In undergrad, I developed a group of girlfriends who became my besties. We lived in the same dorm, partied together, celebrated each others birthdays, and stood by with four-letter insults and other more destructive tools when we had to deal with tired, no good significant others.. We became women together and after college we stood together in wedding parties and the funerals of our loved ones. It’s a good thing that I don’t need to call them regularly to know that they care, because I haven’t been the best with calling. Fortunately, I know that within a few minutes of talking to them, I’ll be reminded of the convictions I sometimes lose sight of in this work and a bigger purpose in my life that they, as my sisters, know. They keep me accountable even though miles separate us.
Even though I’m an only child and find some comfort in daily periods of introspection and isolation, I could have never prepared for the isolation of graduate school. I was lucky, depending on how you define it, to have two fellowship years where I could be isolated with my thoughts. Had it not been for my graduate network of scholar besties, I would have stayed in my house and been consumed with my thoughts. Through their insistence that I come out with them for coffee, trips to the gym, dinners, or whatever else, they kept me visible in the world and made me remember that someone’s expecting to see me. I needed that then. I hope I did the same for them.
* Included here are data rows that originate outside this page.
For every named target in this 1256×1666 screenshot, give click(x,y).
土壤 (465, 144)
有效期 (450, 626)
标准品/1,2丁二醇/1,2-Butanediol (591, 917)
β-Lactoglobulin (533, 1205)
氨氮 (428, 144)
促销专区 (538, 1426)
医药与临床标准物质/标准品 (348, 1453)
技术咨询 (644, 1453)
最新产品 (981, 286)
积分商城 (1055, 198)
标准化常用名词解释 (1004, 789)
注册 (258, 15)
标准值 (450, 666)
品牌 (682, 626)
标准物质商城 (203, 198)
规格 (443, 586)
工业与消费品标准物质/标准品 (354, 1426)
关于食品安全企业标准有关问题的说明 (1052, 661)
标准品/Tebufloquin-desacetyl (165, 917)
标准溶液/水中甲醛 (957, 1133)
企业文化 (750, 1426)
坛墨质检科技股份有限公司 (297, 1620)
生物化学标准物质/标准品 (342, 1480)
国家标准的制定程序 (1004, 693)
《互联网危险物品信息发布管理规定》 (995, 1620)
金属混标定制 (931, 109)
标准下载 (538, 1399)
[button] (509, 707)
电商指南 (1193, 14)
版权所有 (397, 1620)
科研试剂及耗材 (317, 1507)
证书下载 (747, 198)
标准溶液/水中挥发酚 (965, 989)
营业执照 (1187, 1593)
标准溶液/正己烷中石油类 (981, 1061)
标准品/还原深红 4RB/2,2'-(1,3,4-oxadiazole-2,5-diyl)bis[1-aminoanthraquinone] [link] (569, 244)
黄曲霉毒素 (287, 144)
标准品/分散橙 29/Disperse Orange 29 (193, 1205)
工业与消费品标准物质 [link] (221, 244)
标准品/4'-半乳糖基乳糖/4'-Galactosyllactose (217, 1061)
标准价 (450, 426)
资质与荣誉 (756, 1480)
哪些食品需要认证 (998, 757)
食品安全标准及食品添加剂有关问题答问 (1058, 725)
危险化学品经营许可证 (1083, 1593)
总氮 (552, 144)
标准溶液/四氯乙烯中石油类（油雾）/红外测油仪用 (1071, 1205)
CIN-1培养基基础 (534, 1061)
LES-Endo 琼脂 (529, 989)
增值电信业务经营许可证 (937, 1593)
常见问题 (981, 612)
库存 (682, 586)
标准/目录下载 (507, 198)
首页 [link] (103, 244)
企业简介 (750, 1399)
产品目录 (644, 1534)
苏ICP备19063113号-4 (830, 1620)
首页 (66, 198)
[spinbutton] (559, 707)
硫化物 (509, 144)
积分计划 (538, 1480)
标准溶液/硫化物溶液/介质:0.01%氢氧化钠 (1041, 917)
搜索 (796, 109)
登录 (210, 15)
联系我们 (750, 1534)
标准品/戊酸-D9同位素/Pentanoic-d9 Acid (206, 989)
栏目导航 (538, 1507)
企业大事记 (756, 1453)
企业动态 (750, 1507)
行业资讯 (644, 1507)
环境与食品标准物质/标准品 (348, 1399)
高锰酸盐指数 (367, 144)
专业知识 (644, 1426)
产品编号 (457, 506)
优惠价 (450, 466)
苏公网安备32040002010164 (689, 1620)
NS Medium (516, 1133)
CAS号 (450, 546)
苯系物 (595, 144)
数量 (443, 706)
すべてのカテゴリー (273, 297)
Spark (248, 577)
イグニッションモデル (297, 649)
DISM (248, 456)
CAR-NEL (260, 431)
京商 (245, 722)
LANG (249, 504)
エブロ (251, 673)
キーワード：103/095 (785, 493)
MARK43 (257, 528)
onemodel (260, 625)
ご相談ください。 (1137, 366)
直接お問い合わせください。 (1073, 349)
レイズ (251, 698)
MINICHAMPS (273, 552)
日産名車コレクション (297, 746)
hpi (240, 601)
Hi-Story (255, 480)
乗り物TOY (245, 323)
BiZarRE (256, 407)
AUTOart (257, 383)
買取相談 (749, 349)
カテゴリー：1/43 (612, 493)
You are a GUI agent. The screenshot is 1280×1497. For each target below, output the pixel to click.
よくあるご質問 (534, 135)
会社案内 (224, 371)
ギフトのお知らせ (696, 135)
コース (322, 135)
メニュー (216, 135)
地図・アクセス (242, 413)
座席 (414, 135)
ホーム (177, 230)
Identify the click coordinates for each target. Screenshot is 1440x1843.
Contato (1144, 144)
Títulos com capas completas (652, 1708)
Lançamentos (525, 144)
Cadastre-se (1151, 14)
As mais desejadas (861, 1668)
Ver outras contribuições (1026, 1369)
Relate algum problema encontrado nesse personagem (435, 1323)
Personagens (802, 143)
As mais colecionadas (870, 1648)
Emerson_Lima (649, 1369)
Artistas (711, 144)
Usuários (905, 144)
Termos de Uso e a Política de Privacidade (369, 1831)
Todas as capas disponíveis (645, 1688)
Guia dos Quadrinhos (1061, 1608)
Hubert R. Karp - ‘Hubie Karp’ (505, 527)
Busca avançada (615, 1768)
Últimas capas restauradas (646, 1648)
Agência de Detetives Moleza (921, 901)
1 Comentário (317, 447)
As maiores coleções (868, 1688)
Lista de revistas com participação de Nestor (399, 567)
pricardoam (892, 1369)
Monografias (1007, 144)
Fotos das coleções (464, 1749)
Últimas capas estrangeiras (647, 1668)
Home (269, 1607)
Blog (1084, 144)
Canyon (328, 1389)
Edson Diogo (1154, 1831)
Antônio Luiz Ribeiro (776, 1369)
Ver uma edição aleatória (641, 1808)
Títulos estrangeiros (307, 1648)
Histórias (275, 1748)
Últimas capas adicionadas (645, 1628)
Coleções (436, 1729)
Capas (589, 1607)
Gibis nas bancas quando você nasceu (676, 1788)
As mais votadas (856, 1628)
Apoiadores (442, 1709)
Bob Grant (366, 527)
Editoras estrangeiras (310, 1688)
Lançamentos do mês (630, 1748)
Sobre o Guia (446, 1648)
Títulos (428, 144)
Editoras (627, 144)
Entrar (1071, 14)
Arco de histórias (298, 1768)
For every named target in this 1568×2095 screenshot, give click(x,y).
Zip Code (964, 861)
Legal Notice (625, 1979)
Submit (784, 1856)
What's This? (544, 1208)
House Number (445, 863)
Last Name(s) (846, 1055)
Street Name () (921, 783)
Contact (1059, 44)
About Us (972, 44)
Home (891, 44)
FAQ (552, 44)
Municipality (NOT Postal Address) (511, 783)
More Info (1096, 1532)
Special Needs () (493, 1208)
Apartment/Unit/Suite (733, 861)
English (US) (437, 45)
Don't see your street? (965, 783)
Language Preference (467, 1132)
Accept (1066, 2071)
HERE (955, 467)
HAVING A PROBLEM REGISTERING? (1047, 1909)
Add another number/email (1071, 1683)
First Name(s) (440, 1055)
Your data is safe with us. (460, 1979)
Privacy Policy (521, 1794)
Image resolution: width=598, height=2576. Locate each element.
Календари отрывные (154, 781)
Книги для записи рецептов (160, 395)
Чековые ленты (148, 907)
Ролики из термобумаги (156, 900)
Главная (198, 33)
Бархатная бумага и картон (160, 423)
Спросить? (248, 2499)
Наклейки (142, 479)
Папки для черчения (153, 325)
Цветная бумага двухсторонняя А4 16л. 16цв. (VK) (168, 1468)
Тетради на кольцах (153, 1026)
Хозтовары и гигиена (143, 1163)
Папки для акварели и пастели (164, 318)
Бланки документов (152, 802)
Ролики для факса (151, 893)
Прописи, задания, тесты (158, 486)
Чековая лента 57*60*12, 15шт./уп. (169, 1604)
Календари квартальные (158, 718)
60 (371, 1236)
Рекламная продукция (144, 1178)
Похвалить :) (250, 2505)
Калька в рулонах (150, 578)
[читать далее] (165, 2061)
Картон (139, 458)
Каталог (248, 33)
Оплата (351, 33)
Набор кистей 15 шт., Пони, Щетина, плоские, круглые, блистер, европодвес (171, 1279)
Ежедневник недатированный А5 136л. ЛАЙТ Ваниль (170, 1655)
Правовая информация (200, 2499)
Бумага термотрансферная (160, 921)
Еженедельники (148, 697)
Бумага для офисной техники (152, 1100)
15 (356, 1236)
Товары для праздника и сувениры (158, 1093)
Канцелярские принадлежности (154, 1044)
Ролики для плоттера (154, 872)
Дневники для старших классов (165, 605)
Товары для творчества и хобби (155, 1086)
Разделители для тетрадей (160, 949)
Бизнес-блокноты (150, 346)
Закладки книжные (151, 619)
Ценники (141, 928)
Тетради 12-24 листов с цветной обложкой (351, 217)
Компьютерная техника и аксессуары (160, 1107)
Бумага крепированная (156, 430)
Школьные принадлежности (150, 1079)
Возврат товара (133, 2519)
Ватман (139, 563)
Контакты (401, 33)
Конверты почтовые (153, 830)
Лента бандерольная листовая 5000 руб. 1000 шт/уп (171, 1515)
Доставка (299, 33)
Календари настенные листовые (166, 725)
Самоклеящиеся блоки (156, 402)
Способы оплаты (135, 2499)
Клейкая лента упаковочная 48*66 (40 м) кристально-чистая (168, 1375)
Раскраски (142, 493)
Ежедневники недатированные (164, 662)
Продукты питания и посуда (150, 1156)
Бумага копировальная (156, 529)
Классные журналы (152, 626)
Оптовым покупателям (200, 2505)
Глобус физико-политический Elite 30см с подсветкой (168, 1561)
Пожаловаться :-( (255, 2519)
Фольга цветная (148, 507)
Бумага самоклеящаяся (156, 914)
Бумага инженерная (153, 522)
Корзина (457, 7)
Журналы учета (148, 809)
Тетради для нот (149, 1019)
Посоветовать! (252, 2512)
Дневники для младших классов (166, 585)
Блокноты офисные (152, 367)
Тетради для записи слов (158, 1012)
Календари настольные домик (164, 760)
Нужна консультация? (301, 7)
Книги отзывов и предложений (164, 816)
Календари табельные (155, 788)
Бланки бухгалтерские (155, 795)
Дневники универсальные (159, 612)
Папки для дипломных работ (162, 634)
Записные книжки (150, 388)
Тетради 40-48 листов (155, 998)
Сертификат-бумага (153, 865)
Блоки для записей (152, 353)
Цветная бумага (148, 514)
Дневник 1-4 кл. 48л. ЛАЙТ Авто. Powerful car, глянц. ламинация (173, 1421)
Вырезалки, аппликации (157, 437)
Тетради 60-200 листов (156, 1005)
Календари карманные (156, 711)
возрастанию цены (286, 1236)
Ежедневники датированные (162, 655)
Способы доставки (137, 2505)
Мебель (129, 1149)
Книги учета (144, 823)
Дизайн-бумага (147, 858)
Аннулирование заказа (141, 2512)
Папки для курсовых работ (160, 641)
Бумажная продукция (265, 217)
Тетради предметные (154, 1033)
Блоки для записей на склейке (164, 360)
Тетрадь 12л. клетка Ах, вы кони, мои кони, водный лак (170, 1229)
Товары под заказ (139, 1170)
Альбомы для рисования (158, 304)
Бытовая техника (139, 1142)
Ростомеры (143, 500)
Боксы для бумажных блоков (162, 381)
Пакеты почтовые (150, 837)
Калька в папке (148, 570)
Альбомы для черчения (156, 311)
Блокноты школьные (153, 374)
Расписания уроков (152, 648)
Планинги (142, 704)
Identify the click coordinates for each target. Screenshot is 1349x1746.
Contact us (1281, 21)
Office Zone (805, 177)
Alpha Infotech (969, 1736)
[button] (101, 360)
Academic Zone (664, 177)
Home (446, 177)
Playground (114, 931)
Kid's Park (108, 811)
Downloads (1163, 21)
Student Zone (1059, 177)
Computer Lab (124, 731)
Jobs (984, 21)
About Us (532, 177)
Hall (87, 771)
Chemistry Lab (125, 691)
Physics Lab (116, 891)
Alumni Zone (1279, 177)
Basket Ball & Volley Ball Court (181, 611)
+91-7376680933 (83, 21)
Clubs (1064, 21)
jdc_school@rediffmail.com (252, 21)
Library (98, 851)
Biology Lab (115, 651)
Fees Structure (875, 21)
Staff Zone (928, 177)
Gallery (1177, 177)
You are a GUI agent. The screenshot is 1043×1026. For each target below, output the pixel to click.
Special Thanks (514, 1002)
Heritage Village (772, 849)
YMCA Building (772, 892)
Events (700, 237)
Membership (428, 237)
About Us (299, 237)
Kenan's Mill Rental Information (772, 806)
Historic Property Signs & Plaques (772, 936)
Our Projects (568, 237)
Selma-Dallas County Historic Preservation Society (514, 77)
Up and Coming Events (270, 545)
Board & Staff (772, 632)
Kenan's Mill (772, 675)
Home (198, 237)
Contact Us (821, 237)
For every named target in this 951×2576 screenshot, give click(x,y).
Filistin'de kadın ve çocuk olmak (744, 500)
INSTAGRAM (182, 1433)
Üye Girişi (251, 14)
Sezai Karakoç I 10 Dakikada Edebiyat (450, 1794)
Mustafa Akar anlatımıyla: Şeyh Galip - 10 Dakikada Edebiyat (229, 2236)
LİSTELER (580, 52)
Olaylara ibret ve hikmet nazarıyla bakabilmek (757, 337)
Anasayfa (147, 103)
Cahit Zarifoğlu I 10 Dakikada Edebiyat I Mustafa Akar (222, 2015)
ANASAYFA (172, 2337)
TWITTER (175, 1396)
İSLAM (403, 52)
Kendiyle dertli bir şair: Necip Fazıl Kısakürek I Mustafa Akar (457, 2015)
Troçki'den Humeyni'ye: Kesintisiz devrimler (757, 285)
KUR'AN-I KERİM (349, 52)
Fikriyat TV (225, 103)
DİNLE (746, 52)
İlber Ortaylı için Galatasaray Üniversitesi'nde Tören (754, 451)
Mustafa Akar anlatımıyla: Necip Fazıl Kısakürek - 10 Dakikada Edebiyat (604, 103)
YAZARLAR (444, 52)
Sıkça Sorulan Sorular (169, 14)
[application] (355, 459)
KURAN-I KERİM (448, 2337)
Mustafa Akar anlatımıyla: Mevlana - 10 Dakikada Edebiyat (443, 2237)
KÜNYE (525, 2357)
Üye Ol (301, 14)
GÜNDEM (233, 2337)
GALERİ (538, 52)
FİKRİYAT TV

Apparently, the solitary academic life can become worse when you get into the professoriate. I have a small – as in two or three people – network that I deal with on my current job and I’m not happy with that number, but I’m grateful for them. Had it not been for my colleague/neighbor/friend “P” noticing how sick I was this week and insisting that I go to the doctor, I wouldn’t have gone. I would have told myself that it’s the end of the semester and that my students need to more help than they should need at this point. “P” helped me prioritize my own wellness and I’m glad she did.
I’ve been an introvert and I can get lost in my thoughts. Sometimes those moments help me think deeply enough to figure out the things I’ll teach or write. Other times, I need to be guarded against that inclination to be alone. My networks work because they are that guard.